Comment How disappointing. Felix Baumgartner, the steely-sphered Austrian who recently supplied us all with much quality entertainment by leaping out of a balloon 128,000 feet above New Mexico to break the all-time world altitude skydiving record, turns out to be a blinkered fool.
In an interview with the Telegraph last week which has suddenly leapt to the attention of the internet, Baumgartner offers the following insights:
"A lot of guys they are talking about landing on Mars ... Because [they say] it is so important to land on Mars because we would learn a lot more about our planet here, our Earth, by going to Mars which actually makes no sense to me because we know a lot about Earth and we still treat our planet, which is very fragile, in a really bad way.
"So I think we should perhaps spend all the money [which is] going to Mars to learn about Earth. I mean, you cannot send people there because it is just too far away. That little knowledge we get from Mars I don't think it does make sense."
The skydiving Austrian added that in his opinion the US taxpayers' money spent to land the Curiosity rover on Mars should instead have been diverted to "saving our planet", though he didn't specify how this should be done.
Mr Baumgartner's commercial sponsor for his recent leap was Red Bull.
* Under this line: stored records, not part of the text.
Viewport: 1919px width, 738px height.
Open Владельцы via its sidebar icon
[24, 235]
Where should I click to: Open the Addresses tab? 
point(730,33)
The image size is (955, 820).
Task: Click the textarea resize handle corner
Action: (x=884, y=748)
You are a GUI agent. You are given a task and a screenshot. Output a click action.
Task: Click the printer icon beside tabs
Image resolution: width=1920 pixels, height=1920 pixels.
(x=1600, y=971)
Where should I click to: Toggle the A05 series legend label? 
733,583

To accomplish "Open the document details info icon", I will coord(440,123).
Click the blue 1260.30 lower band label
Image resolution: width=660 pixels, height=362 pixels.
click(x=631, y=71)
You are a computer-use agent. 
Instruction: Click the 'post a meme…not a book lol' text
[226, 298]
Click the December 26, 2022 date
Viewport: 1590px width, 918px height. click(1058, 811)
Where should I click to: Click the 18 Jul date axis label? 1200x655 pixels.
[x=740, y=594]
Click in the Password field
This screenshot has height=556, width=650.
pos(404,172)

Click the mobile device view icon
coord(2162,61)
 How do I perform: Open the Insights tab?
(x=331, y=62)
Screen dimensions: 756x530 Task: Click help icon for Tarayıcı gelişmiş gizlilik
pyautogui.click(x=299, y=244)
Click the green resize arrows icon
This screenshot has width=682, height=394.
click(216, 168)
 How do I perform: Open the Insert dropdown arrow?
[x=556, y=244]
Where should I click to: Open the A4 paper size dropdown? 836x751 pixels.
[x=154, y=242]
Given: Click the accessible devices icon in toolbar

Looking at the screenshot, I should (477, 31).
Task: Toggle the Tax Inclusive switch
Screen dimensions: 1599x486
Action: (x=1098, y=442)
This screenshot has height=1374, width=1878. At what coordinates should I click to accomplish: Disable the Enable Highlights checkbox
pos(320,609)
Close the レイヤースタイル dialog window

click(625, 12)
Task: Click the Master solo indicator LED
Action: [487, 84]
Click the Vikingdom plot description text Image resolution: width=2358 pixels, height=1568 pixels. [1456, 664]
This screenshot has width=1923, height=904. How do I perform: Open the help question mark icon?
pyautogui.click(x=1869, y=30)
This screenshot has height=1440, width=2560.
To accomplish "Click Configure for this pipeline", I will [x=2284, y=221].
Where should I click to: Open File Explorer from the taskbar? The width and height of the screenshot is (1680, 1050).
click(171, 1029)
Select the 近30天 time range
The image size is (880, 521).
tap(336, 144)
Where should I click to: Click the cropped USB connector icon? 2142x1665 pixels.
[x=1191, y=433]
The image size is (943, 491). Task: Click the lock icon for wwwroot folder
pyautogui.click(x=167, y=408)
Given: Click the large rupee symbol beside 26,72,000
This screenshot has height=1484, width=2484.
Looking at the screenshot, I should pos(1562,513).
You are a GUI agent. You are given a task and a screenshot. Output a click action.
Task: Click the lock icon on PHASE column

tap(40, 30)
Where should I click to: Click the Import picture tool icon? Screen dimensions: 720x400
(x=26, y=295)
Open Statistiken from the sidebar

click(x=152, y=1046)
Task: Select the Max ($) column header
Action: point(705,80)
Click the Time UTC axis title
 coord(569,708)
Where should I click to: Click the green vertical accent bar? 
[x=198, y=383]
We here on the Reg space desk don't drink a whole lot of Red Bull anyway, but as long as Baumgartner remains connected with the firm we shall drink none, and we encourage our readers to adopt a similar stance. (Unless maybe he offers a complete retraction of his words.)
This is because we are sick of the blinkered attitude which always seeks to divert space exploration money - which is in any event only a tiny proportion of the US or any other government's spending - to this or that hobbyhorse. Baumgartner presumably wants to see NASA's budget (and with it that of the ESA etc) diverted into renewable power subsidies or some such money-pit: others depending on their politics have often pushed the idea of channelling space cash towards minuscule improvements to benefits, minuscule tax cuts or other such pointless ends.
Even supposing we could somehow, with this very limited amount of money, transform the Earth into a very paradise ... sooner or later we would detect a large approaching asteroid or comet, or in some other way the enormous universe around us will make its presence felt. And then, in all likelihood, we would all be cursing Baumgartner's name. Even the present very limited space capability we have is by no means reassuring in this context.